__WHAT YOU SHOULD DO__.
I need the lines from the one containing "The image size" through the last line of the entries retyped exactly, with no pictures among them.
*** STUDY MATERIAL ***
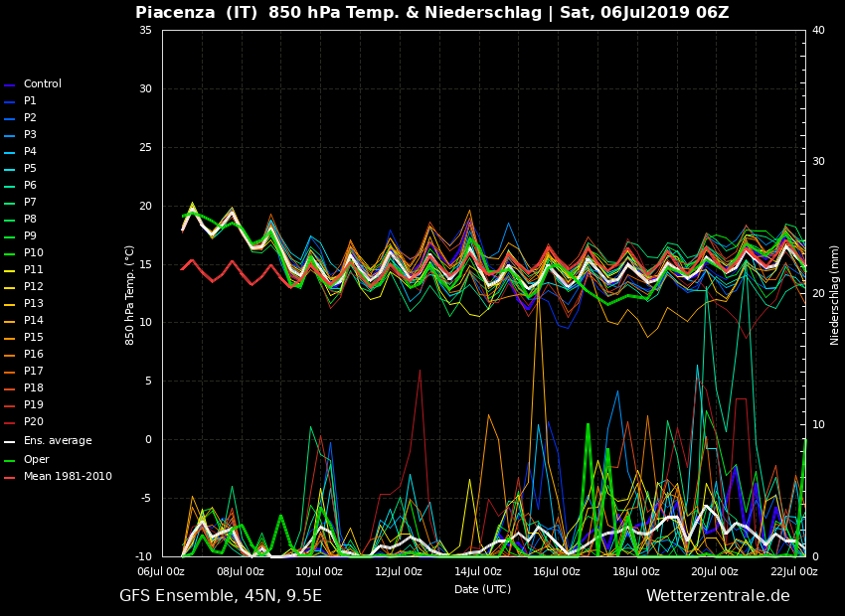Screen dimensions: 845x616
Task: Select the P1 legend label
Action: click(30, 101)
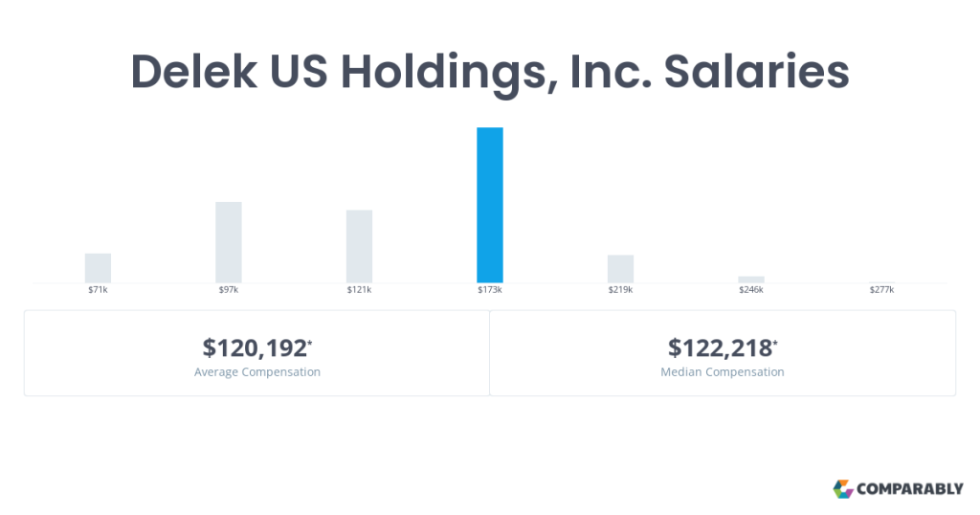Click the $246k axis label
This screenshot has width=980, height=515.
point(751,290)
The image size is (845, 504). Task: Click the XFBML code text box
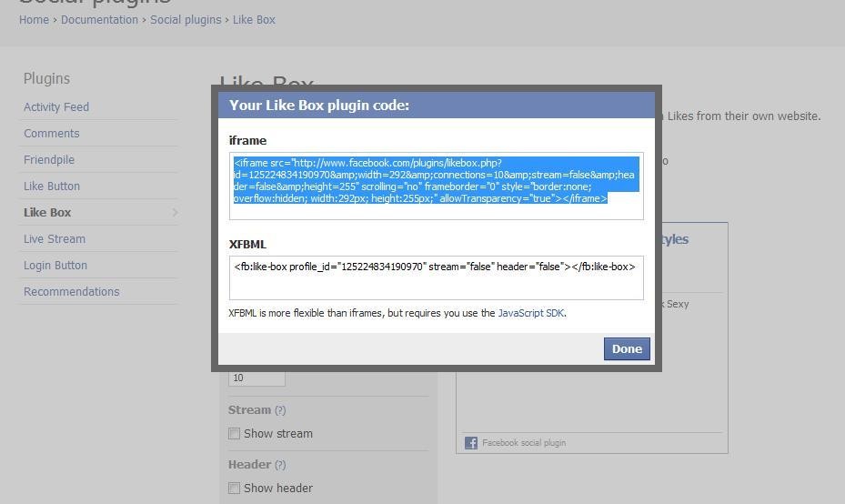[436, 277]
*** End of STUDY MATERIAL ***
__EXERCISE RESPONSE__.
The image size is (845, 504). Task: Click the XFBML code text box
[436, 277]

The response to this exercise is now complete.